┌─ Data records
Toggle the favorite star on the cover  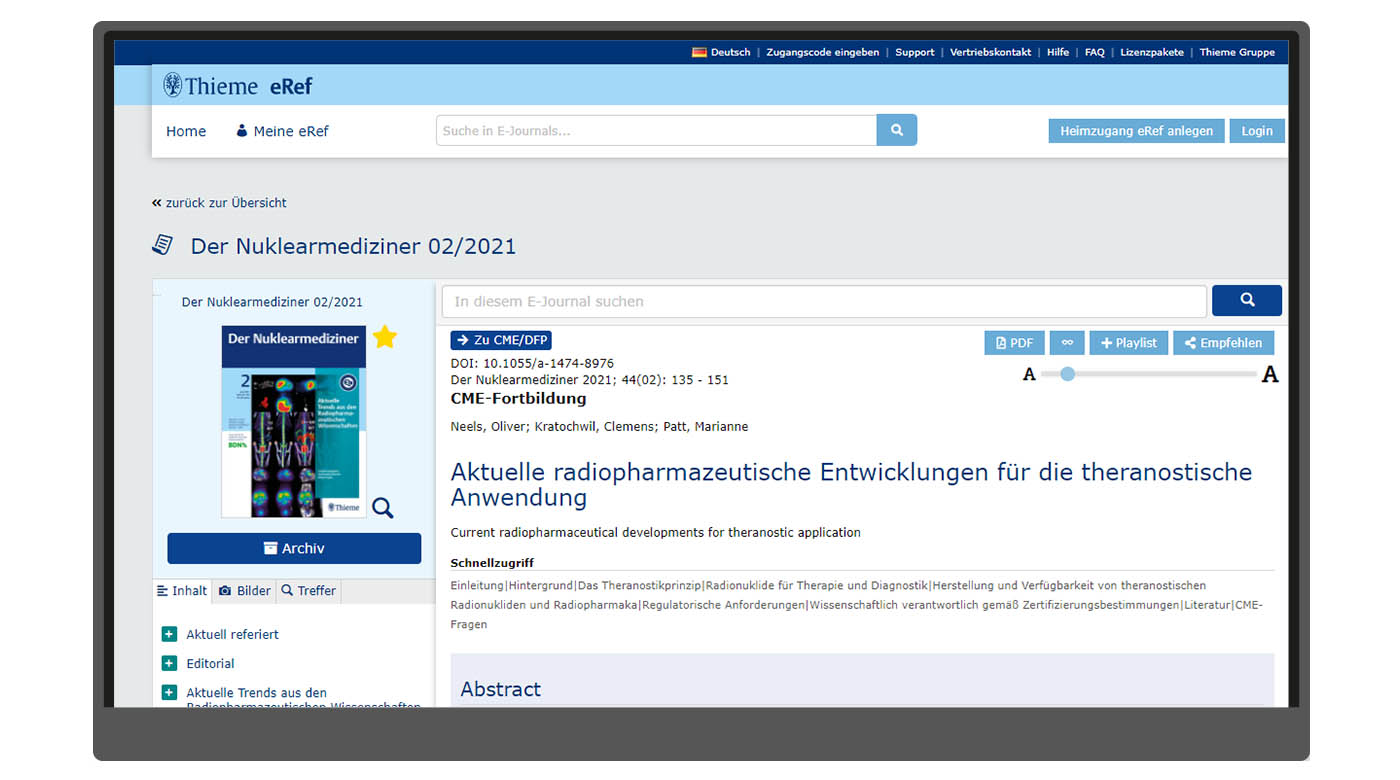385,337

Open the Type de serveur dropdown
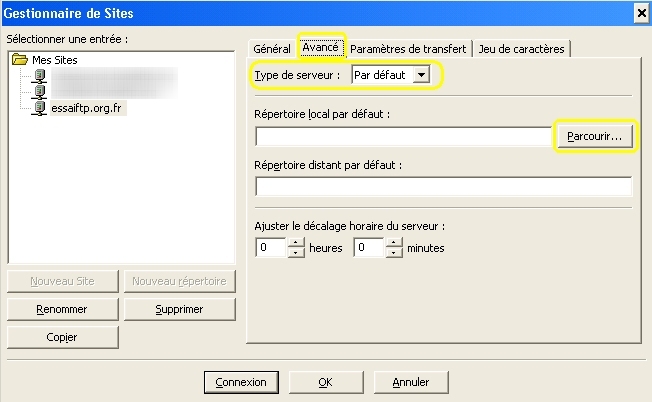click(421, 75)
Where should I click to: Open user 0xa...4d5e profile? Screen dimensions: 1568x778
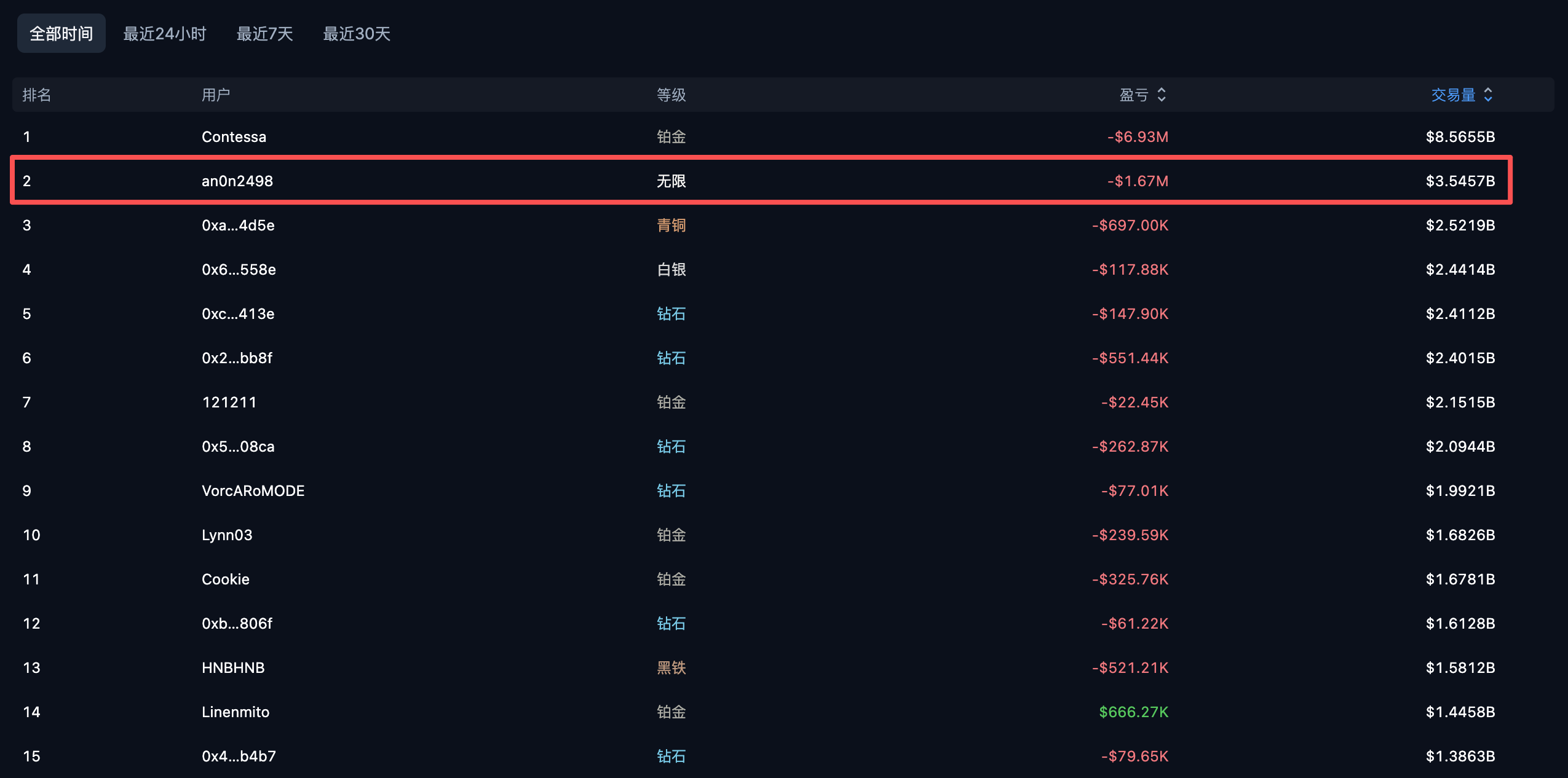[239, 225]
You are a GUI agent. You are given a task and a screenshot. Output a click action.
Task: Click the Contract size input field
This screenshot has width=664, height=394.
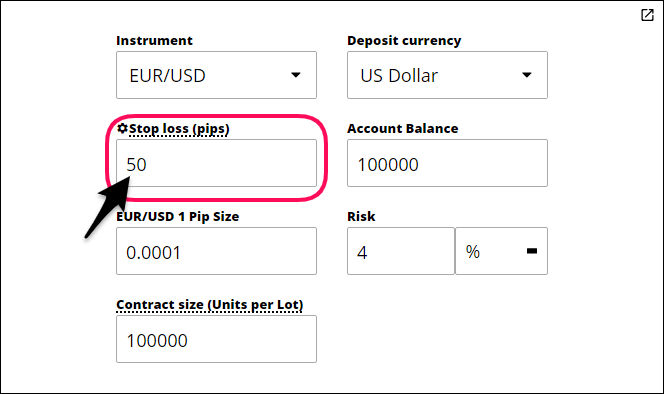(216, 339)
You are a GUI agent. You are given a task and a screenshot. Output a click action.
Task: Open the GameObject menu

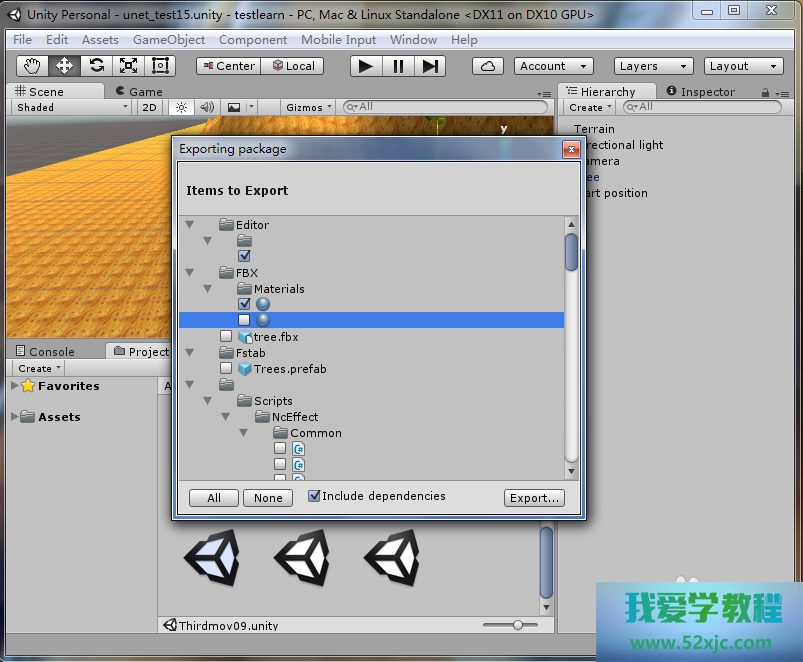coord(169,40)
└─
#### The problem
All lines above from the one containing "Open the Type de serveur dropdown" up to and including the one containing "Task: Click the Contract size input field" are to be set down exactly, and nothing else. Leave images out.

#### Response to this task
Open the Type de serveur dropdown
click(421, 75)
Where should I click to: Open user 0xa...4d5e profile? Screen dimensions: 1568x778
[239, 225]
You are a GUI agent. You are given a task and a screenshot. Output a click action.
Task: Click the Contract size input field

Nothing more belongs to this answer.